START PROVIDED RECORDS

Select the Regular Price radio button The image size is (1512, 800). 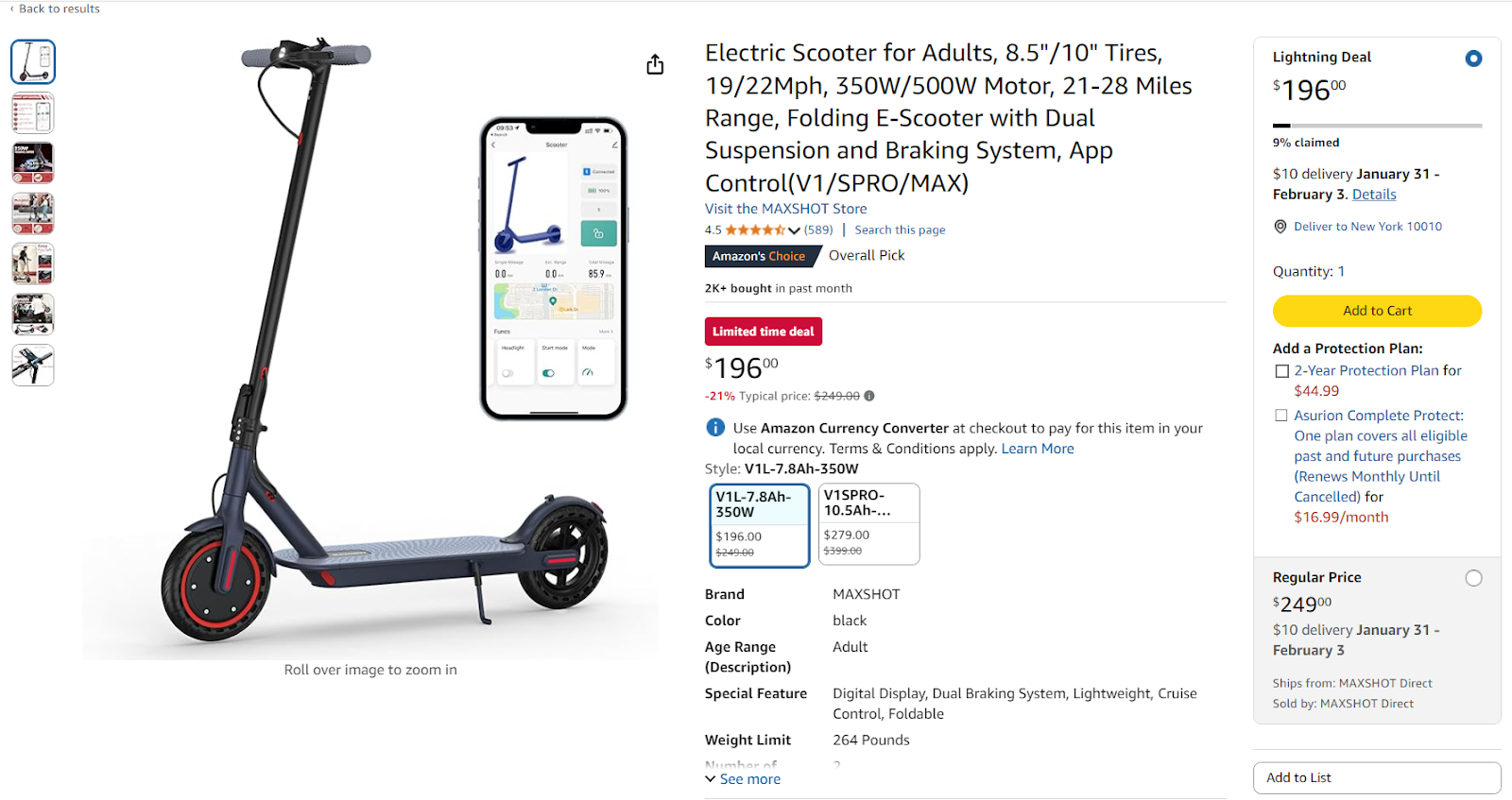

END PROVIDED RECORDS
START PROVIDED RECORDS

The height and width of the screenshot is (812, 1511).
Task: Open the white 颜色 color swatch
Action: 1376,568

END PROVIDED RECORDS
START PROVIDED RECORDS

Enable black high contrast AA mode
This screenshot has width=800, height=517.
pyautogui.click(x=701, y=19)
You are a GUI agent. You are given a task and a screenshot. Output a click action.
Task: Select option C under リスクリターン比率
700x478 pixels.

END PROVIDED RECORDS

# [DESCRIPTION OF THE TASK]
Everything from the line with "Task: Select option C under リスクリターン比率" through the line with "700x478 pixels." in the listing above must be retyped exactly, with nothing added.

# [TASK SOLUTION]
Task: Select option C under リスクリターン比率
700x478 pixels.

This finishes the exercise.